WRITTEN PROBLEM - Reproduce each of the following records verbatim.

DATA SECTION -
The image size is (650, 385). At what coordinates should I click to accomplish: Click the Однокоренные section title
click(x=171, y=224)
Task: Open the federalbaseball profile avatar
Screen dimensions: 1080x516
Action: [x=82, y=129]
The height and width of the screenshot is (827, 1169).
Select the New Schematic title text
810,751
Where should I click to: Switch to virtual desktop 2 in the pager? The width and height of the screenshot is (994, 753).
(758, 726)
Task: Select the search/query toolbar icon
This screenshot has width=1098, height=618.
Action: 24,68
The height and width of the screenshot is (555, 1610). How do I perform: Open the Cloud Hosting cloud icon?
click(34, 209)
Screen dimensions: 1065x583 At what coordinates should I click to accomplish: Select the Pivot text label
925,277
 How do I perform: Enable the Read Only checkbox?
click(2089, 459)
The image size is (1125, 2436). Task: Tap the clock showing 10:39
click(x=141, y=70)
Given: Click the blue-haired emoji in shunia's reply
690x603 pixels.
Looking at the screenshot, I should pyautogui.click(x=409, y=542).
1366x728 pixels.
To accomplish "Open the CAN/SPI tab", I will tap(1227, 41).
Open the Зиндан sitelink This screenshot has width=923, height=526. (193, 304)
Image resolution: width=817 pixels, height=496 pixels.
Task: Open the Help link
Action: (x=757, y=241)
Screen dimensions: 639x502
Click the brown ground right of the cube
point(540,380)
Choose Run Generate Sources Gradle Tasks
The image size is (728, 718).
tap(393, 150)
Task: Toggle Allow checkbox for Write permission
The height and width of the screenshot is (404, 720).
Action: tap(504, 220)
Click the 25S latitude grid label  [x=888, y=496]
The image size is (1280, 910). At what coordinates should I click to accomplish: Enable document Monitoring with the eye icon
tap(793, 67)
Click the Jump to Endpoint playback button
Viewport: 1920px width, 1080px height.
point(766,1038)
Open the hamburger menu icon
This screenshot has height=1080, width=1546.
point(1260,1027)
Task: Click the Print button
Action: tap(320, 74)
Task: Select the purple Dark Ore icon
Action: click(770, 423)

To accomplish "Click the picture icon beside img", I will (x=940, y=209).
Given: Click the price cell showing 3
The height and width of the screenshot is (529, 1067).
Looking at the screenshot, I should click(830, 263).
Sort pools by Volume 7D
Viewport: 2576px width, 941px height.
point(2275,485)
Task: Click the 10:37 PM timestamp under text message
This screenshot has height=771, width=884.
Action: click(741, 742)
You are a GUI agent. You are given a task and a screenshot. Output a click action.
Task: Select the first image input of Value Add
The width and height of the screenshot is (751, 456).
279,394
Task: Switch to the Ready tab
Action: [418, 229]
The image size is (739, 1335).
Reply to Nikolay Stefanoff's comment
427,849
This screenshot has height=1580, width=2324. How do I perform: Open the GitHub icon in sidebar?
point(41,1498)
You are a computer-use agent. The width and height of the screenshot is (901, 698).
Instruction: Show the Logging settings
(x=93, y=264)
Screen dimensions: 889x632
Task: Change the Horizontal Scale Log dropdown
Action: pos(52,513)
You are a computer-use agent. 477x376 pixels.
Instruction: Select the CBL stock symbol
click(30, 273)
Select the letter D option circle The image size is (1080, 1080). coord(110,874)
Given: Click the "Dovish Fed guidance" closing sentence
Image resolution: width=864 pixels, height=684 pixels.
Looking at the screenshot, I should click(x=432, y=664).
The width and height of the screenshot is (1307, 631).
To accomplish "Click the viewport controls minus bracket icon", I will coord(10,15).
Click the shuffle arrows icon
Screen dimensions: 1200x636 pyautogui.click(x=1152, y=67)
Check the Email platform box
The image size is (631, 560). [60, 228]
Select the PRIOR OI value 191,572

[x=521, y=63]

TASK RESPONSE -
The image size is (650, 385). At what coordinates should I click to accomplish: Click the Однокоренные section title
click(x=171, y=224)
Task: Open the federalbaseball profile avatar
Screen dimensions: 1080x516
Action: [x=82, y=129]
The height and width of the screenshot is (827, 1169).
Select the New Schematic title text
810,751
Where should I click to: Switch to virtual desktop 2 in the pager? The width and height of the screenshot is (994, 753).
(758, 726)
Task: Select the search/query toolbar icon
This screenshot has width=1098, height=618.
Action: 24,68
The height and width of the screenshot is (555, 1610). How do I perform: Open the Cloud Hosting cloud icon?
click(34, 209)
Screen dimensions: 1065x583 At what coordinates should I click to accomplish: Select the Pivot text label
925,277
 How do I perform: Enable the Read Only checkbox?
click(2089, 459)
The image size is (1125, 2436). Task: Tap the clock showing 10:39
click(x=141, y=70)
Given: Click the blue-haired emoji in shunia's reply
690x603 pixels.
Looking at the screenshot, I should pyautogui.click(x=409, y=542).
1366x728 pixels.
To accomplish "Open the CAN/SPI tab", I will tap(1227, 41).
Open the Зиндан sitelink This screenshot has width=923, height=526. (193, 304)
Image resolution: width=817 pixels, height=496 pixels.
Task: Open the Help link
Action: (x=757, y=241)
Screen dimensions: 639x502
Click the brown ground right of the cube
point(540,380)
Choose Run Generate Sources Gradle Tasks
The image size is (728, 718).
tap(393, 150)
Task: Toggle Allow checkbox for Write permission
The height and width of the screenshot is (404, 720).
Action: tap(504, 220)
Click the 25S latitude grid label  [x=888, y=496]
The image size is (1280, 910). At what coordinates should I click to accomplish: Enable document Monitoring with the eye icon
tap(793, 67)
Click the Jump to Endpoint playback button
Viewport: 1920px width, 1080px height.
point(766,1038)
Open the hamburger menu icon
This screenshot has height=1080, width=1546.
point(1260,1027)
Task: Click the Print button
Action: tap(320, 74)
Task: Select the purple Dark Ore icon
Action: click(770, 423)

To accomplish "Click the picture icon beside img", I will (x=940, y=209).
Given: Click the price cell showing 3
The height and width of the screenshot is (529, 1067).
Looking at the screenshot, I should click(830, 263).
Sort pools by Volume 7D
Viewport: 2576px width, 941px height.
point(2275,485)
Task: Click the 10:37 PM timestamp under text message
This screenshot has height=771, width=884.
Action: click(741, 742)
You are a GUI agent. You are given a task and a screenshot. Output a click action.
Task: Select the first image input of Value Add
The width and height of the screenshot is (751, 456).
279,394
Task: Switch to the Ready tab
Action: [418, 229]
The image size is (739, 1335).
Reply to Nikolay Stefanoff's comment
427,849
This screenshot has height=1580, width=2324. How do I perform: Open the GitHub icon in sidebar?
point(41,1498)
You are a computer-use agent. The width and height of the screenshot is (901, 698).
Instruction: Show the Logging settings
(x=93, y=264)
Screen dimensions: 889x632
Task: Change the Horizontal Scale Log dropdown
Action: pos(52,513)
You are a computer-use agent. 477x376 pixels.
Instruction: Select the CBL stock symbol
click(30, 273)
Select the letter D option circle The image size is (1080, 1080). coord(110,874)
Given: Click the "Dovish Fed guidance" closing sentence
Image resolution: width=864 pixels, height=684 pixels.
Looking at the screenshot, I should click(x=432, y=664).
The width and height of the screenshot is (1307, 631).
To accomplish "Click the viewport controls minus bracket icon", I will coord(10,15).
Click the shuffle arrows icon
Screen dimensions: 1200x636 pyautogui.click(x=1152, y=67)
Check the Email platform box
The image size is (631, 560). [60, 228]
Select the PRIOR OI value 191,572

[x=521, y=63]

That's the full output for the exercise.